Напоследок я похлопал соседа Василия по плечу и помахал здоровенной ладонью руководителям крупнейшего предприятия города. Из заводоуправления на улицу, где располагались цеха и дул свежий заводской кислород, я вышел мокрый как из литейного цеха. Если бы курил, то точно бы закурил. Я медленно прогулялся по алле вдоль здания Кузовного корпуса и присел на скамеечку, где ещё недавно с волосатиками Толей и Колей обсуждал безобидные волейбол. Вдруг дверь со скрипом отворилась, и на меня вылетел с испуганными дикими глазами физорг Самсонов:

— Где, бл…ть, кубок?!

— А поздороваться, а поинтересоваться как у меня дела, а спросить о моём самочувствии, это дядя посторонний должен? — Я вальяжно откинулся на скамеечке, вытянув вперёд длинные и мощные ноги.
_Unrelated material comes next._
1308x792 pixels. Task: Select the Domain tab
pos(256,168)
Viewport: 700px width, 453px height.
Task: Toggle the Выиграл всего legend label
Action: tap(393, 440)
— Здаров, как дела, как сам? Где, бл…ть кубок!? — Взвыл Палыч, угрожающе нависнув надо мной.

— Всё под контролем. Ты его вчера пивом залил, окурков внутрь набросал, и спрятал в какой-то из шкафчиков для переодевания, — я подмигнул психованному физоргу. — Поэтому если его в раздевалке не нашли, то он там до сих пор и стоит. Ждёт.

— А если нашли? — У Самсонова нервно дёрнулся глаз.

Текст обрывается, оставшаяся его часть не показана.